___ MATERIAL FOR THIS TASK

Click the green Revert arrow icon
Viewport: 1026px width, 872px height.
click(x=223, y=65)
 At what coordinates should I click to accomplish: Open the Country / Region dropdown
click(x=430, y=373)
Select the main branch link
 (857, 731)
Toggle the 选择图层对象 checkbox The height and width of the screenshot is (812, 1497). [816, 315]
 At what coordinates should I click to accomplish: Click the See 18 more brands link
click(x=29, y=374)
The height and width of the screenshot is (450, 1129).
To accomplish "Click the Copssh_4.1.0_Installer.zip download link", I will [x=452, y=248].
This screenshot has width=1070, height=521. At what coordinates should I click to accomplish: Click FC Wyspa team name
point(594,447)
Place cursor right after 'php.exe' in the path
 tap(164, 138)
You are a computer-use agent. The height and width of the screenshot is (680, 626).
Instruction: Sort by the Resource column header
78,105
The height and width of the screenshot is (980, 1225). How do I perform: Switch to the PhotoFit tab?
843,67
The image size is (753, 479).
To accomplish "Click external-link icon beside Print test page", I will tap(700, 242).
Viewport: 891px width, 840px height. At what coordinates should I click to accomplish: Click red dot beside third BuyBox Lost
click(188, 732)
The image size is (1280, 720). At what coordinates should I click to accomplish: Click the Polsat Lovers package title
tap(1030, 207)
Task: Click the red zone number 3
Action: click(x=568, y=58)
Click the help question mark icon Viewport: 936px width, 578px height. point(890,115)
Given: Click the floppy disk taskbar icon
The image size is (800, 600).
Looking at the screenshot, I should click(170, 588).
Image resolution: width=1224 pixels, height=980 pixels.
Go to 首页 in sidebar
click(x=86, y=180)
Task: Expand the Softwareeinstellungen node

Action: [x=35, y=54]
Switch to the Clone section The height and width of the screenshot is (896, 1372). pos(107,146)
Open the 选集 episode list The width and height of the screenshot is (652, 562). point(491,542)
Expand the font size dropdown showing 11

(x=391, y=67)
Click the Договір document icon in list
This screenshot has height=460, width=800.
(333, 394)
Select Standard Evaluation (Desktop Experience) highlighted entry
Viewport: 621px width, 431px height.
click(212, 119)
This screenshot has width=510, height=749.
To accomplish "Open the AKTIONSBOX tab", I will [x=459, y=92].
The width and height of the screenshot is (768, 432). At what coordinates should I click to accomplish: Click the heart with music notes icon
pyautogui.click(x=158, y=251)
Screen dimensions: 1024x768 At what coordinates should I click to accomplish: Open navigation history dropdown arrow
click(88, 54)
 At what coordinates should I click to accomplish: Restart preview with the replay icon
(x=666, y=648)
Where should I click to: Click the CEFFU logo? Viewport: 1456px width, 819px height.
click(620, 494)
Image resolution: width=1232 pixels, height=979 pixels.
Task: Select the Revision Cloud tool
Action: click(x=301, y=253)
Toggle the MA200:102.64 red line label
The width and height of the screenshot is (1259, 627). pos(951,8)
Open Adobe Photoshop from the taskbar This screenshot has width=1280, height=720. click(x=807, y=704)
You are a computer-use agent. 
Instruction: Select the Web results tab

______

Copy each line of the data exactly, leaving nothing out.

Click the green Revert arrow icon
Viewport: 1026px width, 872px height.
click(x=223, y=65)
 At what coordinates should I click to accomplish: Open the Country / Region dropdown
click(x=430, y=373)
Select the main branch link
 (857, 731)
Toggle the 选择图层对象 checkbox The height and width of the screenshot is (812, 1497). [816, 315]
 At what coordinates should I click to accomplish: Click the See 18 more brands link
click(x=29, y=374)
The height and width of the screenshot is (450, 1129).
To accomplish "Click the Copssh_4.1.0_Installer.zip download link", I will [x=452, y=248].
This screenshot has width=1070, height=521. At what coordinates should I click to accomplish: Click FC Wyspa team name
point(594,447)
Place cursor right after 'php.exe' in the path
 tap(164, 138)
You are a computer-use agent. The height and width of the screenshot is (680, 626).
Instruction: Sort by the Resource column header
78,105
The height and width of the screenshot is (980, 1225). How do I perform: Switch to the PhotoFit tab?
843,67
The image size is (753, 479).
To accomplish "Click external-link icon beside Print test page", I will tap(700, 242).
Viewport: 891px width, 840px height. At what coordinates should I click to accomplish: Click red dot beside third BuyBox Lost
click(188, 732)
The image size is (1280, 720). At what coordinates should I click to accomplish: Click the Polsat Lovers package title
tap(1030, 207)
Task: Click the red zone number 3
Action: click(x=568, y=58)
Click the help question mark icon Viewport: 936px width, 578px height. point(890,115)
Given: Click the floppy disk taskbar icon
The image size is (800, 600).
Looking at the screenshot, I should click(170, 588).
Image resolution: width=1224 pixels, height=980 pixels.
Go to 首页 in sidebar
click(x=86, y=180)
Task: Expand the Softwareeinstellungen node

Action: [x=35, y=54]
Switch to the Clone section The height and width of the screenshot is (896, 1372). pos(107,146)
Open the 选集 episode list The width and height of the screenshot is (652, 562). point(491,542)
Expand the font size dropdown showing 11

(x=391, y=67)
Click the Договір document icon in list
This screenshot has height=460, width=800.
(333, 394)
Select Standard Evaluation (Desktop Experience) highlighted entry
Viewport: 621px width, 431px height.
click(212, 119)
This screenshot has width=510, height=749.
To accomplish "Open the AKTIONSBOX tab", I will [x=459, y=92].
The width and height of the screenshot is (768, 432). At what coordinates should I click to accomplish: Click the heart with music notes icon
pyautogui.click(x=158, y=251)
Screen dimensions: 1024x768 At what coordinates should I click to accomplish: Open navigation history dropdown arrow
click(88, 54)
 At what coordinates should I click to accomplish: Restart preview with the replay icon
(x=666, y=648)
Where should I click to: Click the CEFFU logo? Viewport: 1456px width, 819px height.
click(620, 494)
Image resolution: width=1232 pixels, height=979 pixels.
Task: Select the Revision Cloud tool
Action: click(x=301, y=253)
Toggle the MA200:102.64 red line label
The width and height of the screenshot is (1259, 627). pos(951,8)
Open Adobe Photoshop from the taskbar This screenshot has width=1280, height=720. click(x=807, y=704)
You are a computer-use agent. 
Instruction: Select the Web results tab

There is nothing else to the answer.